To support broad participation, the Expression of Interest was shared through CEPI and PATH channels and accompanied by an informational webinar. When vendors requested more time, the submission window was extended to ensure a competitive and diverse response.
By the final deadline, ten proposals had been received, enough to confirm that the AI-for-protocols market is not only active but also varied in maturity and evidence. Participating vendors included Verily, Emmes Group-Veridix, Risklick, Kitsa, EpiDriver, Synterex, Izertis, and Saama, among others.
Note: This article describes participation in the process; it does not rank or endorse specific products.
Submissions covered a range of approaches, such as AI-assisted drafting, structured templates, and consistency checks across documents, along with information on prior use, governance, and implementation readiness.
“What we saw was a rapidly evolving landscape. There is real innovation, but also wide variation in maturity, evidence, and readiness for outbreak use.”— Sue Wairimu, Associate Product Manager, Living Labs Initative, PATH
Selecting and testing tools
With proposals in hand, CEPI and PATH convened a multidisciplinary technical evaluation committee in February 2026. The committee brought together experience in software maturity assessment, AI-enabled documentation tools, clinical trial operations, and regulatory and implementation considerations.
Members scored submissions independently against the shared scorecard, then met to reconcile results and document the basis for short listing.
This step clarified which solutions were strong candidates for further consideration, which showed promise but needed maturity, and which did not meet CEPI’s requirements for outbreak-relevant protocol development.
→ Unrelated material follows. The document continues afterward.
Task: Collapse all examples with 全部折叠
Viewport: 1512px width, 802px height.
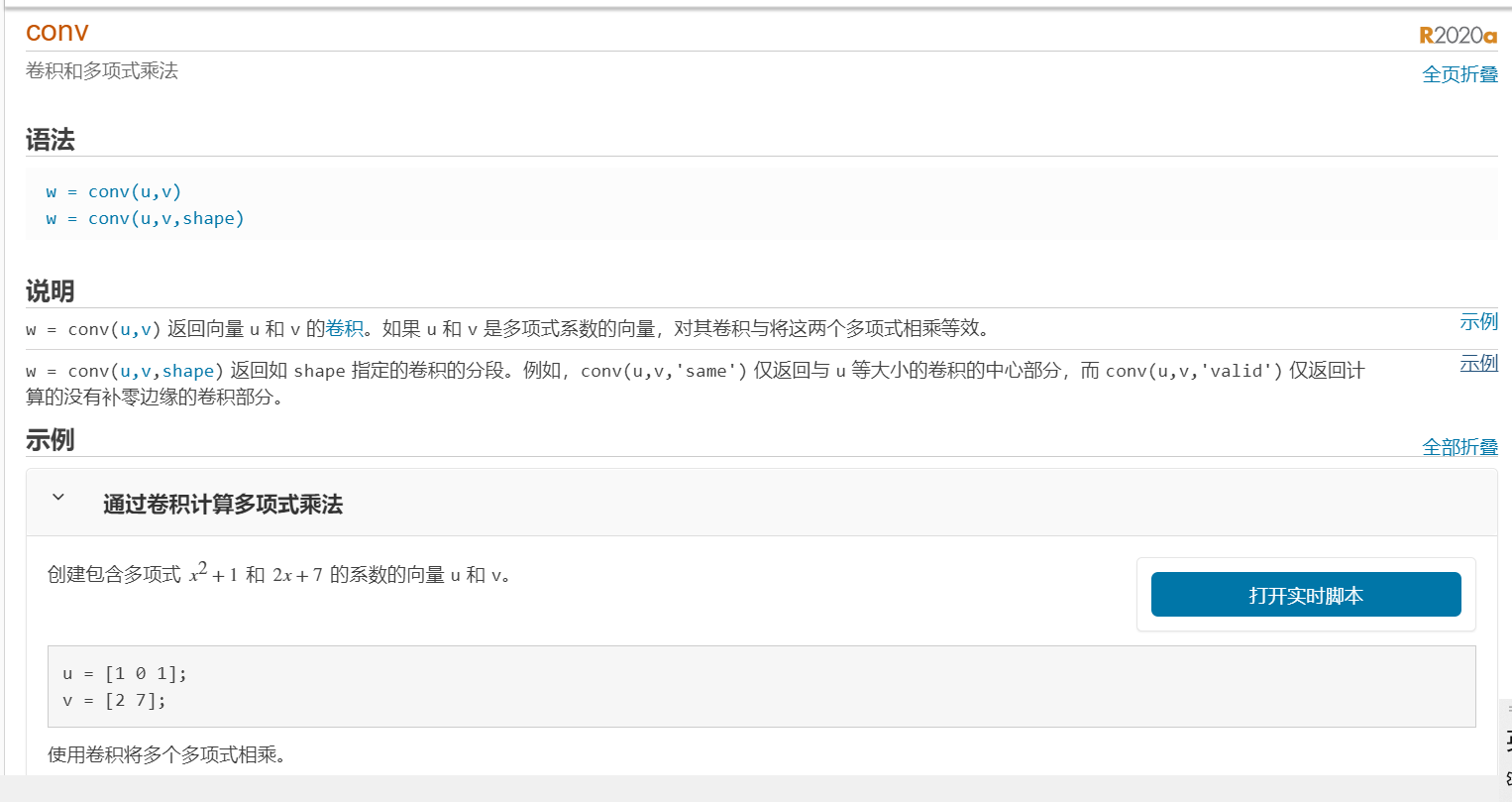Action: (x=1460, y=447)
Written proposals can only go so far, so CEPI and PATH added a scenario-based test. Short-listed vendors were given the same outbreak-relevant scenario and asked to produce a draft protocol, an informed consent form, and one additional document within defined constraints.
Reviewers assessed outputs for completeness, quality, alignment with ICH expectations, and practical usability in real workflows. The exercise revealed where tools genuinely accelerated early drafting and where gaps still required substantial expert intervention, providing evidence for next steps.
Learning and next steps
The process surfaced a clear picture of an emerging market: Multiple tools can support faster early drafting, but maturity and evidence vary widely. It also reinforced that hands-on testing is essential: Scenario-based document generation provided practical insights.
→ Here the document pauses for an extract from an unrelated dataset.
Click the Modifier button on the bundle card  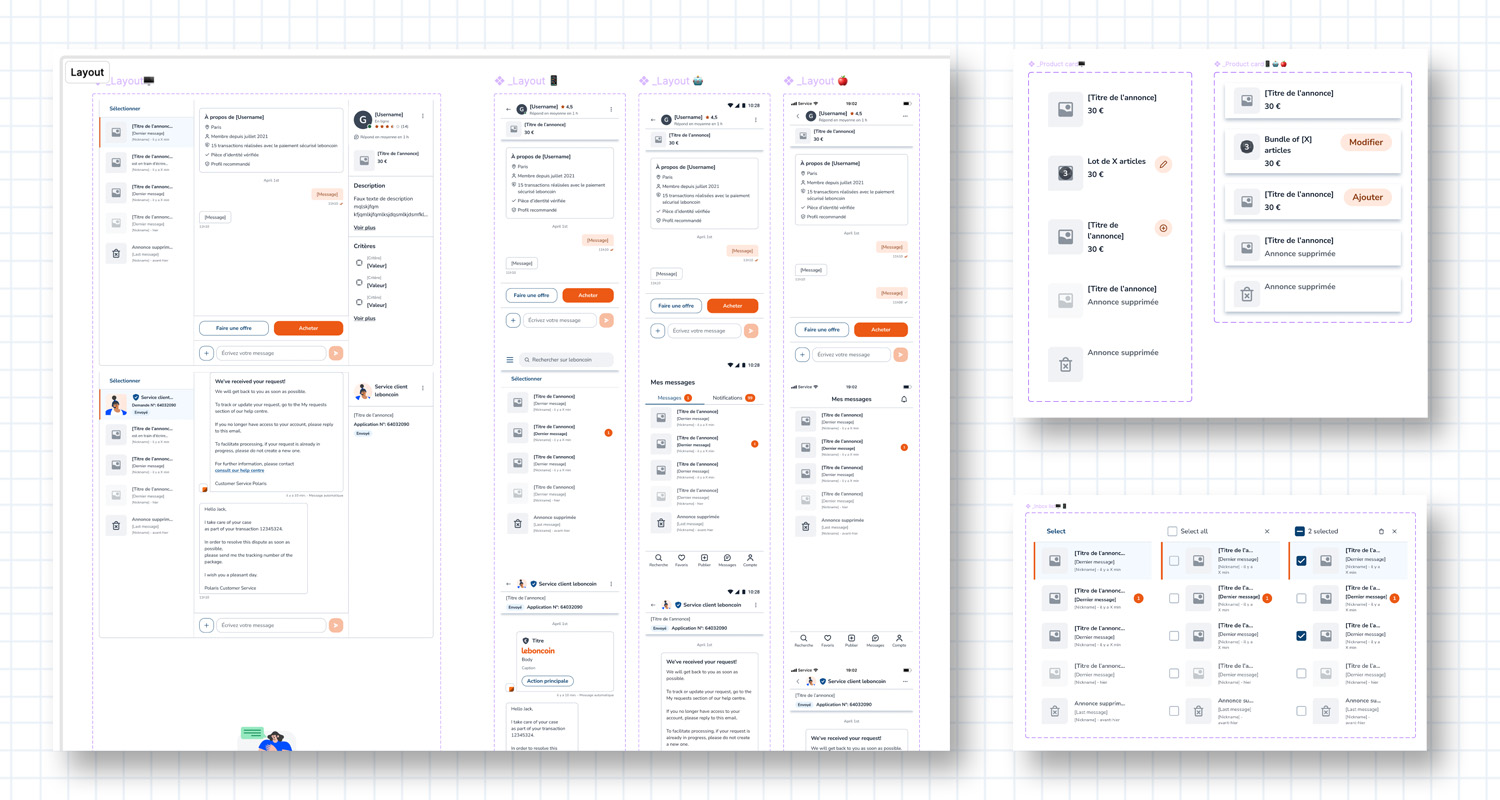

Finally, the project produced a reusable evaluation method that CEPI can apply as AI tools evolve and as expectations for responsible use become more defined.
Now, CEPI and PATH are using the results to plan a controlled pilot focused on measurable time savings, document quality, and strong governance. This means keeping human experts in the loop and aligning with regulators and ethics requirements.
This project, dubbed "AI4Protocols," underscored a practical takeaway for outbreak preparedness:
“AI is not a substitute for scientific and regulatory expertise but when used responsibly, it can help teams move faster and more consistently, especially in high-pressure outbreak settings.”— Roland Tschismarov, Clinical Development Science Lead at CEPI
This project highlights a broader shift in outbreak preparedness: combining digital innovation with strong governance to improve speed without compromising quality.
By bringing together CEPI’s mission-driven focus with PATH’s applied evaluation approach, the collaboration offers a replicable way to assess AI tools in high-stakes clinical research workflows.
As outbreaks become more frequent and complex, tools that responsibly accelerate clinical research could play a critical role in global response efforts.
CEPI and PATH will continue to share learnings as piloting plans progress and as the evidence base for AI in protocol development grows.